Варвара поднялась на локте. Подполковник Кустов лежит с закрытыми глазами, зажав погасшую трубку в зубах, — можно было бы подумать, что он спит, если б временами не вздрагивали у него веки. Рядом с ним капитан Геть, белокурый, совсем безбровый, нельзя угадать, сколько ему лет, — этот и вправду спит. А майор Черняков лежит на спине и смотрит на сучковатые стропила, которые поддерживают соломенную крышу пуньки, и думает, наверно, о своей казачке и о том, как ему пришлось писать ей о смерти Кацоева. У майора Чернякова сухое лицо, упрямый подбородок и тонкие губы, он сжимает их так, что они белеют. Ординарец Кустова, Максим, спит сидя — привалился спиной к стенке и готов проснуться, как только услышит голос своего подполковника. А майор Кваша расстелил плащ-палатку в загородке на мякине и посвистывает носом, уткнувшись лбом в сплетенные руки.

— Помнишь, Черняков, — сказал вдруг Кустов, не раскрывая глаз и не вынимая трубку изо рта, — помнишь, как мы на Дону захватили немецкие базы снабжения! Там было много всякого добра: и сардины в маленьких жестяночках, и французское вино, и консервированные ананасы, и наша водка. А старший лейтенант Кольцов принес пузатые фарфоровые бутылки с красивыми этикетками, обвитые золотым шнуром… Помнишь?

— Помню, — шевельнул белыми губами Черняков, — помню…

— И мы сели пить водку, а старший лейтенант Кольцов поставил на стол свою фарфоровую бутылку и сказал, что надо попробовать сначала из нее… И налил всем по кружке.
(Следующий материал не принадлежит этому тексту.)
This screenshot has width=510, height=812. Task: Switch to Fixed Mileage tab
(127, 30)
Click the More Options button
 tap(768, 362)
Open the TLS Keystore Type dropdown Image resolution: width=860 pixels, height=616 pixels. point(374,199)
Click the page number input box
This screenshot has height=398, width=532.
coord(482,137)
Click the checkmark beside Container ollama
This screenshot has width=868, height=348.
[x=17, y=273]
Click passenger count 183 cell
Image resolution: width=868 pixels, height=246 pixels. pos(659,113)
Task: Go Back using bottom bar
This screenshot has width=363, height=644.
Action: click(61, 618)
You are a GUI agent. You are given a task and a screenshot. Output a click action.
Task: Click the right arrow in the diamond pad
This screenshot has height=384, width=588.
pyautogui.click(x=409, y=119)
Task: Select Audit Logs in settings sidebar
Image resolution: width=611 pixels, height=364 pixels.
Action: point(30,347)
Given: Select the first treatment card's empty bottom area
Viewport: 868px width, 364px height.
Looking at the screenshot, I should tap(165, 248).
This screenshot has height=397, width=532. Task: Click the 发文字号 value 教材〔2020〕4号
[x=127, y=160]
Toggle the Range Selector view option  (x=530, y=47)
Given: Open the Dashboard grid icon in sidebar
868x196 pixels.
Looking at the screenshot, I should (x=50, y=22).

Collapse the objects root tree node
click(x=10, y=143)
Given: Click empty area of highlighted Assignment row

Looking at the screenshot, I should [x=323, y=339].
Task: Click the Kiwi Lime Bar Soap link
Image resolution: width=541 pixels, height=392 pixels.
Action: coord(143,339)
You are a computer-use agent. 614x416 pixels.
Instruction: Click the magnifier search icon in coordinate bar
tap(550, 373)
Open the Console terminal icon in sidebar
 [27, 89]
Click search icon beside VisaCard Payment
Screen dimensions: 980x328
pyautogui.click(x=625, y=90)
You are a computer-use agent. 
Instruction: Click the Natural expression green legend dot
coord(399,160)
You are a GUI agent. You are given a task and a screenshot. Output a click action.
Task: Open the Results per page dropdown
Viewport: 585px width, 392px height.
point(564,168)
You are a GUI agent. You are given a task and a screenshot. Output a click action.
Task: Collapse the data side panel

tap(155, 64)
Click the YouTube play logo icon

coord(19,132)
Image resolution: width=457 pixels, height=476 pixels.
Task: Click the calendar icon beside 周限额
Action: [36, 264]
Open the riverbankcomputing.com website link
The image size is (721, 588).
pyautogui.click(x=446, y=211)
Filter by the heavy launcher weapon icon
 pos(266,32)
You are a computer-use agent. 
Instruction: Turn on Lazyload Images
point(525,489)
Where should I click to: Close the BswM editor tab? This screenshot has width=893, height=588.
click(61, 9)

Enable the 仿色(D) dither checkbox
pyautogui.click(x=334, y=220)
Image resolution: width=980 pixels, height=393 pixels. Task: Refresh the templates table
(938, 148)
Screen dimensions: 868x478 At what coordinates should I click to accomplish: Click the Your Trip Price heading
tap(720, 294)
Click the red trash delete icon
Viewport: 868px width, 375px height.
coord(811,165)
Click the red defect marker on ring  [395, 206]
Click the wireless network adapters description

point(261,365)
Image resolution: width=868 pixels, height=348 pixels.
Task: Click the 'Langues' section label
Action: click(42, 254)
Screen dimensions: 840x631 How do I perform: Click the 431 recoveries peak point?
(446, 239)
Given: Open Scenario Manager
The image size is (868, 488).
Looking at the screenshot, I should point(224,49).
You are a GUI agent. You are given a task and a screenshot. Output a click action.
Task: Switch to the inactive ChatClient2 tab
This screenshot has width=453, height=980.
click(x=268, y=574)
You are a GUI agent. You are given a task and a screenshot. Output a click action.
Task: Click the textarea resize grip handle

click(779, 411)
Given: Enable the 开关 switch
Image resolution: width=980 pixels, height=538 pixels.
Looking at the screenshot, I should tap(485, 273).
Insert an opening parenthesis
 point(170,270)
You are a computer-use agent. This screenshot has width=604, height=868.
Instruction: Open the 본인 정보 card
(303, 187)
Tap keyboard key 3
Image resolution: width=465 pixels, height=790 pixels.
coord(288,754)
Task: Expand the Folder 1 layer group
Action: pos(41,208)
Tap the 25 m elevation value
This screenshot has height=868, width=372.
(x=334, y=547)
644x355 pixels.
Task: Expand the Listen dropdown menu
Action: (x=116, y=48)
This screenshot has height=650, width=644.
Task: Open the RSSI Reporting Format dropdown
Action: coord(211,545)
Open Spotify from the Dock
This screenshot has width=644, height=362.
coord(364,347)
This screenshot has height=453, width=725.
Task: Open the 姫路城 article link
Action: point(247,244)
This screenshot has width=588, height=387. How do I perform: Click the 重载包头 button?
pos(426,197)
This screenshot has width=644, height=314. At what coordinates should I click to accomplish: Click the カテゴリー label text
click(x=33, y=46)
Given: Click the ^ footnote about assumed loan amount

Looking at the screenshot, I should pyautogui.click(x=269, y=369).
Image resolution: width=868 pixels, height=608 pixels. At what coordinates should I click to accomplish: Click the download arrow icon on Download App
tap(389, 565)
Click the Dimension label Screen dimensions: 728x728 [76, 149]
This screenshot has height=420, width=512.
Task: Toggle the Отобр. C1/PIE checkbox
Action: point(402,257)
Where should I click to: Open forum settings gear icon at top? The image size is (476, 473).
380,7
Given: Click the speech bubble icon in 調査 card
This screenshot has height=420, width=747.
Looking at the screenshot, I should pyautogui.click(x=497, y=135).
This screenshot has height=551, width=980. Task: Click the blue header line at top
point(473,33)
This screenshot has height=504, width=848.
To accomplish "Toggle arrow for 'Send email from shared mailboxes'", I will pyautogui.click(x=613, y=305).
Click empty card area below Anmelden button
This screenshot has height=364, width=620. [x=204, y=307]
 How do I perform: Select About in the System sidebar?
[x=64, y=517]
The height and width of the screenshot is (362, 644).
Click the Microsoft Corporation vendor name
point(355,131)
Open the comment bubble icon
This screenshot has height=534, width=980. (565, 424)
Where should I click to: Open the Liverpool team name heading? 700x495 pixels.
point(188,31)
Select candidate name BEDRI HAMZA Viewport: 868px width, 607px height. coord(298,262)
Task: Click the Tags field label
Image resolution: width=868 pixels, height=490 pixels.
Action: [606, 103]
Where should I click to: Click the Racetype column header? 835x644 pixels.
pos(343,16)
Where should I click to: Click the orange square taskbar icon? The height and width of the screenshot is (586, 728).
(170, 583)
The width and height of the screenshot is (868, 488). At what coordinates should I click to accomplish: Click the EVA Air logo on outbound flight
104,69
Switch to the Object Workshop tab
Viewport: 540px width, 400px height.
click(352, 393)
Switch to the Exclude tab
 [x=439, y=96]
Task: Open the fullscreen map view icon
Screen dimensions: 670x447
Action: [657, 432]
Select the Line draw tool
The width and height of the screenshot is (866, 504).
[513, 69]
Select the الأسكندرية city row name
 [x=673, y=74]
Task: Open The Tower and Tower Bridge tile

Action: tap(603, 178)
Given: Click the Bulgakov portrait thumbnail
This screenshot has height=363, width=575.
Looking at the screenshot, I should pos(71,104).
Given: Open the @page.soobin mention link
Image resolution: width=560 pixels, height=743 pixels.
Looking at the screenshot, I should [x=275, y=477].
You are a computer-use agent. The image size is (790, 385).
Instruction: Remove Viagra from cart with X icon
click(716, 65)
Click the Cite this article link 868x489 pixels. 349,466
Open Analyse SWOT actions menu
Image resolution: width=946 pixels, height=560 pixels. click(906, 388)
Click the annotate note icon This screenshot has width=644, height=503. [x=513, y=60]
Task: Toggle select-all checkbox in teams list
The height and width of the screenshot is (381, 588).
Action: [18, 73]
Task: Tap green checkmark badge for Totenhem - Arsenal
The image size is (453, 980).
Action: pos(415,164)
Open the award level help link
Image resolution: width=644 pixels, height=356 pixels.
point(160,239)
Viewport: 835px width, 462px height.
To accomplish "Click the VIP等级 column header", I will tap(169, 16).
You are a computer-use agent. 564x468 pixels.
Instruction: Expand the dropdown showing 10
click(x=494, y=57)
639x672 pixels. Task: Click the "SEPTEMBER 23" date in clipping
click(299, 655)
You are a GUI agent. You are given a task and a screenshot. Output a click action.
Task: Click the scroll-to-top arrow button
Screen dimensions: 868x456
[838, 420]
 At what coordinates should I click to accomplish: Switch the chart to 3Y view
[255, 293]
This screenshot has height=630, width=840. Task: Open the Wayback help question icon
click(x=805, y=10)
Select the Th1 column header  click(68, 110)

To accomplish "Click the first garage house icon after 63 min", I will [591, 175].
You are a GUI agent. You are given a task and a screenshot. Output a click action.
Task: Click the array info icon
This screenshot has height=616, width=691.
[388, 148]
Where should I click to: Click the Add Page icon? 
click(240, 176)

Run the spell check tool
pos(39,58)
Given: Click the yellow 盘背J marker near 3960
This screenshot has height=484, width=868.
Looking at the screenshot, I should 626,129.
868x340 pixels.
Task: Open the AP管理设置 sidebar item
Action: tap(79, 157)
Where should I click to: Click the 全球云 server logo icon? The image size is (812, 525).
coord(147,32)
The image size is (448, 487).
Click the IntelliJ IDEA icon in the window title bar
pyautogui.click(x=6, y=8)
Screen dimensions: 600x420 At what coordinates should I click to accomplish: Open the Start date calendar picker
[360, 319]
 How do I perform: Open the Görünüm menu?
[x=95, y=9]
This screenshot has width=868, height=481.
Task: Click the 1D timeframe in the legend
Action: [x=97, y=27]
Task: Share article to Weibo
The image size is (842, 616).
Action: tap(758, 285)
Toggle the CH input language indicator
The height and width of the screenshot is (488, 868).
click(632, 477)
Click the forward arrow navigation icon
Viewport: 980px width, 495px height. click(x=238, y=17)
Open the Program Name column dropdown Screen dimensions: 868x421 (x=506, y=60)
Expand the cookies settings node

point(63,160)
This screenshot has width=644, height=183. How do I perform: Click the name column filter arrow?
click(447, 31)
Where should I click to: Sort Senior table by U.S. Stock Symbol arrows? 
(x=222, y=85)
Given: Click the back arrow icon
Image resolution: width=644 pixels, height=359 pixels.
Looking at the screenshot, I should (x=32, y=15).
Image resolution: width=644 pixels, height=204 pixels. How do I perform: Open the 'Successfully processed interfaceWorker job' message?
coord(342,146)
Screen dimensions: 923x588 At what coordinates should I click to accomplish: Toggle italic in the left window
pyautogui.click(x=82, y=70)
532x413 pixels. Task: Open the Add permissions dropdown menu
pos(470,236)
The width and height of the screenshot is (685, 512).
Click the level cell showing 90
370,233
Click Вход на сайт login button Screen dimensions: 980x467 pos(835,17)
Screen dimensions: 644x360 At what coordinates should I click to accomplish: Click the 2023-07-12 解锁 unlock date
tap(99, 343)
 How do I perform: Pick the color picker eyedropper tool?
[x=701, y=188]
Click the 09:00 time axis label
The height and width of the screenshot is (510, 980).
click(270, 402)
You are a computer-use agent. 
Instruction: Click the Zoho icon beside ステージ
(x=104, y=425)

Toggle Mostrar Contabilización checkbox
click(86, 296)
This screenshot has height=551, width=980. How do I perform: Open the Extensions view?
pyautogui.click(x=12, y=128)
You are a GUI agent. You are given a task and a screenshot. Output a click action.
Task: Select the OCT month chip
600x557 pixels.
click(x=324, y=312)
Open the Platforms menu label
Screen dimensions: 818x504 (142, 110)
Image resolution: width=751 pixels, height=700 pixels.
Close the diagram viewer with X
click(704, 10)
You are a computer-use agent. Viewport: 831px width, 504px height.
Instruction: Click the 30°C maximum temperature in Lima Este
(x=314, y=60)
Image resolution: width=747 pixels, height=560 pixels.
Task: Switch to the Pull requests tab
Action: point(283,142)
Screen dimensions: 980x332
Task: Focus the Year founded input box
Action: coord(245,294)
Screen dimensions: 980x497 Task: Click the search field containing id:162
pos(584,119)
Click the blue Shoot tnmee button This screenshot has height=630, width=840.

На всю избу запахло цветами, как весной… Вот вино так вино! Кольцов от радости одним духом опорожнил свою кружку. «Братцы, — кричит, — начальники! Это же мыло!» Помнишь, Черняков, как он кричал: «Это же мыло, братцы мои, начальники!»

— И совсем это было не мыло, а розовая вода, — сказал Черняков, не шевельнувшись.

— Я знаю, что розовая вода, но он кричал, что мыло.

— Я тоже помню, он кричал: «Мыло!» — проснувшись, сказал капитан Геть.

Майор Кваша перестал посвистывать носом, поднял голову и проговорил своим обрюзглым голосом:

— Старший лейтенант Кольцов? Хороший был парень, пока не нарвался в Богучаре на эту кралю… Помните? Я ему говорил: не лезь, это немецкая овчарка, она тебя искусает. Не послушал, так искусала его, что ой-ой-ой!

Кустов выхватил трубку изо рта и сел на сене.

— Не смей говорить плохо о старшем лейтенанте Кольцове!

— А что я плохого говорю? Искусала, — значит, искусала, только и всего.

Кваша опять уткнулся лбом в сплетенные руки и засопел. Кустов лег и закрыл глаза.

— Подумать только, какой ты мерзавец, Кваша! Старший лейтенант сгорел в танке, бился до последнего снаряда и сгорел, а ты про него черт знает что выдумываешь. Никогда я не видел такого мерзавца!

Кустов говорил все это ровным, равнодушным голосом, но Варвара чувствовала, что в нем каждую минуту может прорваться та злость, с которой он выхватил трубку изо рта и сел, услышав слова Кваши.

Черняков проговорил:

— Он не только про Кольцова, он про всех вот так.

Кваша уже не посвистывал носом, а храпел вовсю. Кустов послушал его храп и покрутил головой:

— Уже спит, ворюга… Максим, огня!

Максим мотнул спросонья головой, выхватил из кармана коробку спичек — огонек сразу же засинел у него в ладонях. Кустов затянулся — душистый дымок расплылся в воздухе и смешался с запахом сена.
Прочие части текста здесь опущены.